(SUPPLIED RECORDS)
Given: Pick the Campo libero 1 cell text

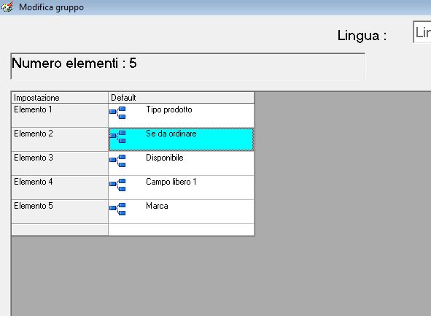Looking at the screenshot, I should click(171, 182).
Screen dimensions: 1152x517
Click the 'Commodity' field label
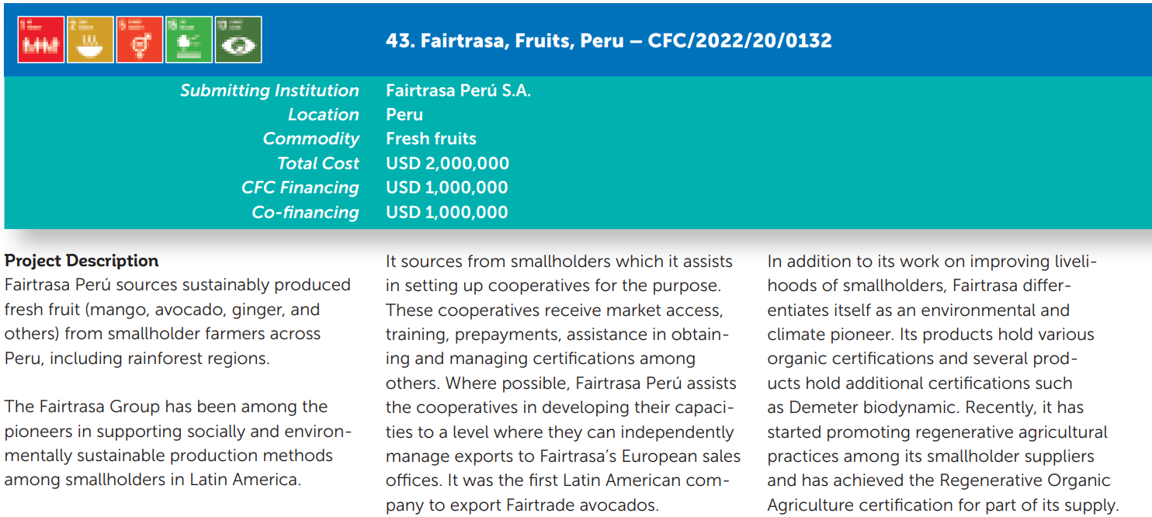(x=311, y=138)
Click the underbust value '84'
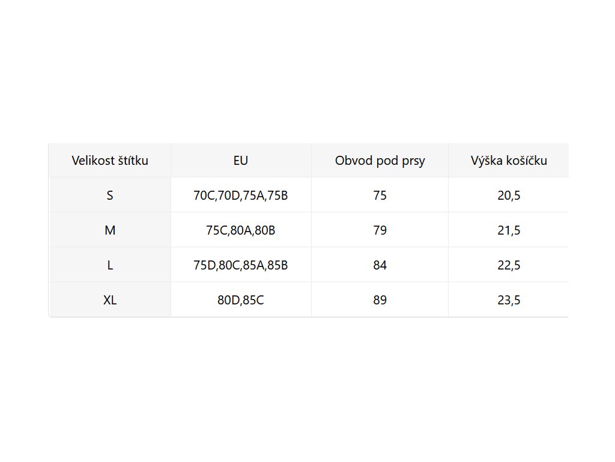Viewport: 615px width, 462px height. click(380, 265)
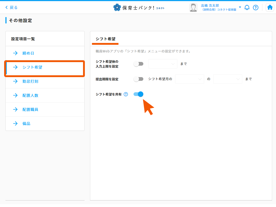The height and width of the screenshot is (207, 276).
Task: Select the シフト希望 tab heading
Action: click(x=105, y=39)
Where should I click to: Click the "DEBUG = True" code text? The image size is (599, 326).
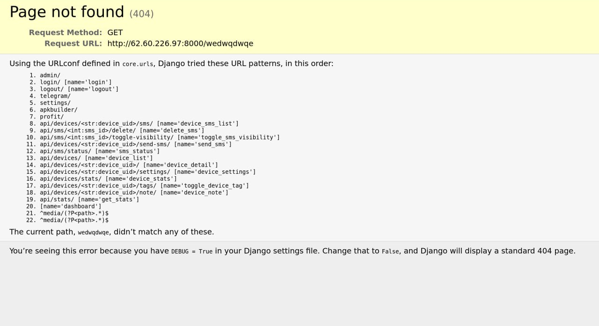pyautogui.click(x=192, y=252)
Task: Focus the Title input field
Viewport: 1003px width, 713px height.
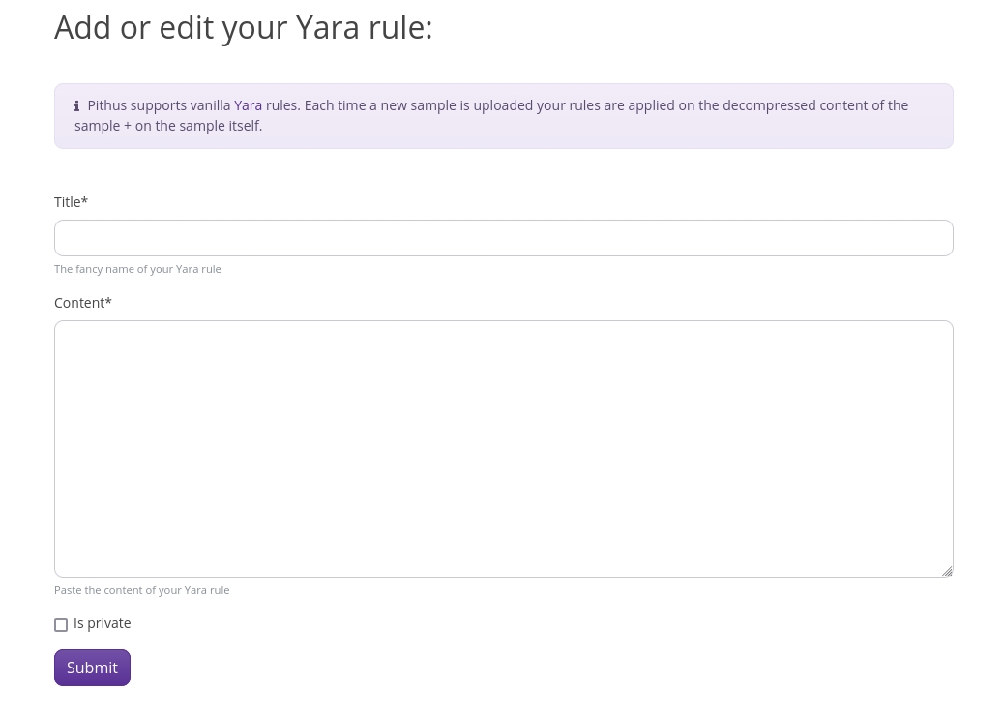Action: coord(503,238)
(End SUPPLIED RECORDS)
Word for word, restate the lines from the line with "Click the 'Commodity' field label" through the last line of the entries, and nothing beyond them. Omit pictures.

## ANSWER TO THIS PROBLEM:
Click the 'Commodity' field label
(x=311, y=138)
Click the underbust value '84'
Viewport: 615px width, 462px height. click(380, 265)
The height and width of the screenshot is (207, 276).
Task: Select the シフト希望 tab heading
Action: click(x=105, y=39)
Where should I click to: Click the "DEBUG = True" code text? The image size is (599, 326).
pyautogui.click(x=192, y=252)
Task: Focus the Title input field
Viewport: 1003px width, 713px height.
Action: coord(503,238)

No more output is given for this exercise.